Activity >>
Among the lines of the records below, count those with the word "débutant". Reply with that number alone.

Records shown >>
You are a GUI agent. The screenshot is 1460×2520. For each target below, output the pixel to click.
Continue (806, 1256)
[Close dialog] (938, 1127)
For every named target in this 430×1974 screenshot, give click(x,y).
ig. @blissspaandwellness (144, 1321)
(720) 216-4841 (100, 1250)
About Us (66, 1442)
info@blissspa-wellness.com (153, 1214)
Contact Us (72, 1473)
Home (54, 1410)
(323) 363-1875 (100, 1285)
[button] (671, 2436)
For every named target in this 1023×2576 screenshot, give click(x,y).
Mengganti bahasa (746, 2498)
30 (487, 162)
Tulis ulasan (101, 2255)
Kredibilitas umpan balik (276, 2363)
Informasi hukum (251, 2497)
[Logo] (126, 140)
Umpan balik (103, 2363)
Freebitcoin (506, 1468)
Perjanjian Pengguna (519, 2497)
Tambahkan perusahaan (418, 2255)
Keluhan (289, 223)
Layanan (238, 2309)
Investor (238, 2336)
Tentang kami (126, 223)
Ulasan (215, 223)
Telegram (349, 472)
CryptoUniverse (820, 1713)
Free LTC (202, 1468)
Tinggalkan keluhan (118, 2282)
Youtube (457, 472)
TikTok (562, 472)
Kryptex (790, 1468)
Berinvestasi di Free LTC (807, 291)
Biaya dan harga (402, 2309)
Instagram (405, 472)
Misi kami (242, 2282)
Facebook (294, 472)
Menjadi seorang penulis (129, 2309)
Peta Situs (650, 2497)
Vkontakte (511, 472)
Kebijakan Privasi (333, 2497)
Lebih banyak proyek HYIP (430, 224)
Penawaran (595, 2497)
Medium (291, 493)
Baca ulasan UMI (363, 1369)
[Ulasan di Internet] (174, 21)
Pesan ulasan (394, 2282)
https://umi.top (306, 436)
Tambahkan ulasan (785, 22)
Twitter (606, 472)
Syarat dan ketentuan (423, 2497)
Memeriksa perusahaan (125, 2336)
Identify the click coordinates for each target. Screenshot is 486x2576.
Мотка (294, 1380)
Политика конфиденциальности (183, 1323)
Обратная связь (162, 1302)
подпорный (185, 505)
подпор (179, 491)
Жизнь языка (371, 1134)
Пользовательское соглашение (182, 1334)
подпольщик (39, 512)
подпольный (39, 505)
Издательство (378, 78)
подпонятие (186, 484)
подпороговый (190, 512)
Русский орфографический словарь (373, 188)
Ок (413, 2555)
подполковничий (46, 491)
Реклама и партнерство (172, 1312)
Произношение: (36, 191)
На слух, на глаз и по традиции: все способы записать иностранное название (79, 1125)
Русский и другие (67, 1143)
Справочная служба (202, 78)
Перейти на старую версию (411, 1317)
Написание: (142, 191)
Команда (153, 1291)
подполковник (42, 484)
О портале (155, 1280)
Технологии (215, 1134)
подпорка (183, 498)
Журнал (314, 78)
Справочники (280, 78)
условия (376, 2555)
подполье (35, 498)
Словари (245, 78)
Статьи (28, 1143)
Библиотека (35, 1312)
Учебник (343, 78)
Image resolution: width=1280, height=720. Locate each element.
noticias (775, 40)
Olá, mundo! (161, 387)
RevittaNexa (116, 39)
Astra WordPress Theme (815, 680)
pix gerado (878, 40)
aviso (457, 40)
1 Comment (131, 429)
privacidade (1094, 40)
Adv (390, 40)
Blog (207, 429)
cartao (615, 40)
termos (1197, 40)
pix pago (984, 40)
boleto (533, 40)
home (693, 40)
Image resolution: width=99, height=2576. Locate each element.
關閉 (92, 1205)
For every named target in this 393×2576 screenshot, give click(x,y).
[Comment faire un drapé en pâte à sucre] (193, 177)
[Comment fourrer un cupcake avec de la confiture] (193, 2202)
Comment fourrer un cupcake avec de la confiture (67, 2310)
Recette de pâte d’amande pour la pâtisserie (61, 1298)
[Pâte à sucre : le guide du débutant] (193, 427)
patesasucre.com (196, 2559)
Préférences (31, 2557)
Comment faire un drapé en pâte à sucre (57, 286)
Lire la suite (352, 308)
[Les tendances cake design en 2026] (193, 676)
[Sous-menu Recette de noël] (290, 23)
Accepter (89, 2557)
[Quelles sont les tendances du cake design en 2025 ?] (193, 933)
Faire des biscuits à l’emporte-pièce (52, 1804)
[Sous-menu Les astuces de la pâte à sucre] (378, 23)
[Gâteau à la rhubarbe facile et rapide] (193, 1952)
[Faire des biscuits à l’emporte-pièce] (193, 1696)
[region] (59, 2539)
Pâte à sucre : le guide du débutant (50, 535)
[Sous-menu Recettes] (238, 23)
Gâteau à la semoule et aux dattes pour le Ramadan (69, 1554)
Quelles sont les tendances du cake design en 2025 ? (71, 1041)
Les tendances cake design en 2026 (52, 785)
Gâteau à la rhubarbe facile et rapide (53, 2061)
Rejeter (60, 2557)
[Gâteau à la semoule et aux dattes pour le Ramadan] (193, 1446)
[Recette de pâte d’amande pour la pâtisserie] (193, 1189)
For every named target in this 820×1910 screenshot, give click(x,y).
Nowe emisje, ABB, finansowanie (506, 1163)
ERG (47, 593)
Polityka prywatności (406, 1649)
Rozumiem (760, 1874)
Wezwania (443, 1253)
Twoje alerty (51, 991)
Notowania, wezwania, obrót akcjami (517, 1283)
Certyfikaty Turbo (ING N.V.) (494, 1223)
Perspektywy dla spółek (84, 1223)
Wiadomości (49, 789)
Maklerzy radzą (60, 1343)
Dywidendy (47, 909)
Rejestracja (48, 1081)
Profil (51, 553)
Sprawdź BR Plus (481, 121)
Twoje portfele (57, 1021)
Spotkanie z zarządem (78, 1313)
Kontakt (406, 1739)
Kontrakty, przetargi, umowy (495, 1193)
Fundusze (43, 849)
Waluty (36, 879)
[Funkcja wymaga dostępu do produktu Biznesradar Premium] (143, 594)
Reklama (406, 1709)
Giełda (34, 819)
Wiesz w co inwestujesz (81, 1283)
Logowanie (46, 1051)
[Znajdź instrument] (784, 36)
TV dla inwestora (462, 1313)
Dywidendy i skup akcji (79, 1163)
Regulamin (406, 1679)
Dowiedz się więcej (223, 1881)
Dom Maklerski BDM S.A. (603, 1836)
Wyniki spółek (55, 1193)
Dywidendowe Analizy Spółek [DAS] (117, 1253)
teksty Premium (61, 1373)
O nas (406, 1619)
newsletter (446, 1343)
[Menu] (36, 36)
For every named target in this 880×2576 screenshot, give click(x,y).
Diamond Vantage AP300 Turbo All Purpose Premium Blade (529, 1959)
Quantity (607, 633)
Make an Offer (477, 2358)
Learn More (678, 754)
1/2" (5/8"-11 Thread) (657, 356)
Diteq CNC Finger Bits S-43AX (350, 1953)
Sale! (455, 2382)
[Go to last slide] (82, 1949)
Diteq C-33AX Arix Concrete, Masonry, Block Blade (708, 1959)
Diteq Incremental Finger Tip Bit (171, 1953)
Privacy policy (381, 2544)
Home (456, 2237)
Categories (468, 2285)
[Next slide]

Result for this exercise >>
2